───── Article ─────

The Project
Mainstreeters: Taking Advantage, 1972-1982 is a website, exhibition and publication that addresses the history of a group of artists and cultural practitioners who worked together in Vancouver from 1972 until roughly 1982. Comprised of eight core members – Kenneth Fletcher, Deborah Fong, Carol Hackett, Marlene MacGregor, Annastacia McDonald, Charles Rea, Jeanette Reinhardt and Paul Wong – the Mainstreeters lived and worked communally in and along Main Street, where they developed ambitious projects and a notorious reputation. The "gang" made multi-faceted work that deals with their environment, explores video and media, "live" performance and photographic documentation. Their activities engaged a wide group of collaborators and audiences in Vancouver and throughout Canada through an artist-run centre network that included Western Front, PUMPS and Video Inn.
The Website
This website features video interviews, photographic materials and video excerpts that exemplify the vast output generated by this group throughout the first ten years of their practice. In addition to these materials, we offer a narrative social history focused on the collaborative spirit of their work. Our approach, something akin to a group biography, attests to the inseparable nature of the artistic projects of this group and their daily domestic habits.

─────

• [Problems to work on]
1) Reproduce the stretch of the Mainstreeters description from "The Website" through "daily domestic habits.", word for word.
2) According to the Mainstreeters description, through which artist-run centres did the group's activities reach collaborators and audiences?
3) Extend the Mainstreeters description with the next passage, picking up after its final sentence.
The lines that follow stand apart from the Mainstreeters description and are unrelated to it.

───── Supplied material ─────

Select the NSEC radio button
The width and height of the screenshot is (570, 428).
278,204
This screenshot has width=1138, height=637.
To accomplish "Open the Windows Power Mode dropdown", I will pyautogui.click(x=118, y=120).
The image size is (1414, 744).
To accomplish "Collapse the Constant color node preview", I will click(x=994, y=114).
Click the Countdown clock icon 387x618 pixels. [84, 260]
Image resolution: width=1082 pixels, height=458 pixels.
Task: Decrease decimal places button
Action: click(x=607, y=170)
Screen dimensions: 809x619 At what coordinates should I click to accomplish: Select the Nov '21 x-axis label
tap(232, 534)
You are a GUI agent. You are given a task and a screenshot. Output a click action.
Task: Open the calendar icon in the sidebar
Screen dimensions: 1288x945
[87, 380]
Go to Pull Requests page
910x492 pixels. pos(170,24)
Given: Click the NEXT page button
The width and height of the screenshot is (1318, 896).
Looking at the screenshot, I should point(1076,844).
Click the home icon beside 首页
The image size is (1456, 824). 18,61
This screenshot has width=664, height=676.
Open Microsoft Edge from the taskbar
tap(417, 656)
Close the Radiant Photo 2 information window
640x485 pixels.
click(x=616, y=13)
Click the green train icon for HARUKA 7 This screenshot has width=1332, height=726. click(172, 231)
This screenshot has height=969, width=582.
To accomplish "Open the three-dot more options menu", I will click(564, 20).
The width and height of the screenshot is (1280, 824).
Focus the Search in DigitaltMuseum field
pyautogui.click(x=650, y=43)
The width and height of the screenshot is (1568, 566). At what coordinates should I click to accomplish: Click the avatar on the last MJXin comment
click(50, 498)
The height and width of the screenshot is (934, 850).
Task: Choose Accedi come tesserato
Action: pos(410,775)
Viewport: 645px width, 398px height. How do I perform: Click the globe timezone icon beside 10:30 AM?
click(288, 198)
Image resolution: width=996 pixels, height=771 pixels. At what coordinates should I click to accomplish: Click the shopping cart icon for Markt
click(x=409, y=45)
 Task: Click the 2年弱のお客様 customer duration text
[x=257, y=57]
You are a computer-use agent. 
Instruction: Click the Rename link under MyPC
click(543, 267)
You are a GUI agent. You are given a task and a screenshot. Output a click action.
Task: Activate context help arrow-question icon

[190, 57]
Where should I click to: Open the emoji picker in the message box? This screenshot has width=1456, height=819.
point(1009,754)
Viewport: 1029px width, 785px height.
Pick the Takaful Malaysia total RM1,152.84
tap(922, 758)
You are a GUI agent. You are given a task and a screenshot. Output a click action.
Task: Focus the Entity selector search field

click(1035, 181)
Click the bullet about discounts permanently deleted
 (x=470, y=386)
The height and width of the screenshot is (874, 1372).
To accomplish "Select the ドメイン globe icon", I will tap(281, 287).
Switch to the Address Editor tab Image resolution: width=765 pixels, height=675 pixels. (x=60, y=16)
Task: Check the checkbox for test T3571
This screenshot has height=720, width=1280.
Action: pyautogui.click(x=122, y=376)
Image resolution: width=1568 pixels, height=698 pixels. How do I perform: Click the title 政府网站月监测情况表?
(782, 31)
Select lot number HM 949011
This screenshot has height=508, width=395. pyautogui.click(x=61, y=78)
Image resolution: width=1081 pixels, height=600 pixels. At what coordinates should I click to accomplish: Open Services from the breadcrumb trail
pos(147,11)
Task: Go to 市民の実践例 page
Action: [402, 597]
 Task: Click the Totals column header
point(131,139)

─────

• [Results]
1)
The Website
This website features video interviews, photographic materials and video excerpts that exemplify the vast output generated by this group throughout the first ten years of their practice. In addition to these materials, we offer a narrative social history focused on the collaborative spirit of their work. Our approach, something akin to a group biography, attests to the inseparable nature of the artistic projects of this group and their daily domestic habits.

2) Western Front, PUMPS and Video Inn.

3)
The Exhibition
The exhibition Mainstreeters: Taking Advantage, 1972-1982 is realized as a co-presentation between grunt gallery and Presentation House Gallery, and takes place January 8 – March 14, 2014 at Satellite Gallery. The project is curated by Allison Collins and Michael Turner, and produced by grunt gallery.
Curators Bios
Allison Collins
Allison Collins is a Vancouver-based curator, writer and researcher. Her independently realized curatorial projects include Moveable Facture, (VIVO Media Arts Centre, Vancouver, 2012), Suspicious Futures: Selected works of Susan Britton, (Vtape, Toronto, 2011; DIM Cinema, Vancouver, 2011; PLATFORM, Winnipeg, 2012) and Hold Still Wild Youth: The Gina Show Archive, (Or Gallery and VIVO, Vancouver, 2010). From 2011-2012 she published ARCLines, a series of historical profiles documenting the origins of Vancouver's artist-run centres, and was also Event Manager for Institutions by Artists, a three day, international event regarding contemporary artist-run centres and initiatives (Arcpost.ca). Her writing has been published across Canada, including Stride Gallery, Calgary; PLATFORM, Winnipeg; Or Gallery, VIVO Media Arts Centre, Republic Gallery, C Magazine, Fuse, ARTSlant, and with Publication Studio, Vancouver. Collins has a BFA in Visual Art from the University of Ottawa and an MA in Curatorial Studies from University of British Columbia.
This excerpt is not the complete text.